Dietary Fat and Fatty Acid Intake in Nulliparous Women: Associations with Preterm Birth and Distinctions by Maternal BMI.

Curr Dev Nutr 2021 Jun 8;5(6):nzab074. Epub 2021 May 8.

Northwestern University Feinberg School of Medicine, Chicago, IL, USA.

Background: Evidence documenting whether diet quality, particularly dietary fatty acids, is associated with preterm birth (PTB) is limited.

Objective: The aim was to measure associations between dietary fatty acid intake prior to pregnancy, specifically n-3 (ɷ-3) PUFAs and odds of PTB in US women and determine if associations differed by prepregnancy BMI.
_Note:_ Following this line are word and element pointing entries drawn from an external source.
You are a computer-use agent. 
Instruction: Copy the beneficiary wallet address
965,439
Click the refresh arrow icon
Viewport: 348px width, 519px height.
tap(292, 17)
Methods: We designed a secondary analysis of dietary intake in nulliparous women enrolled in a longitudinal cohort (NCT01322529). Participants completed an FFQ, modified to assess detailed PUFA intake, during the 3 mo preceding pregnancy. Inclusion in this analytic cohort required total energy intake within 2 SDs of the group mean. Prepregnancy BMI was categorized as underweight, normal, overweight, or obese. The primary exposure was estimated intake of EPA and DHA (combined EPA+DHA), in the context of a recommended intake of 250 mg. The primary outcome was PTB (<37 wk). Adjusted regression models controlled for maternal factors relevant to PTB and evaluated associations with PUFAs. Interaction terms estimated effect modification of BMI. A false discovery rate (FDR) correction accounted for multiple comparisons.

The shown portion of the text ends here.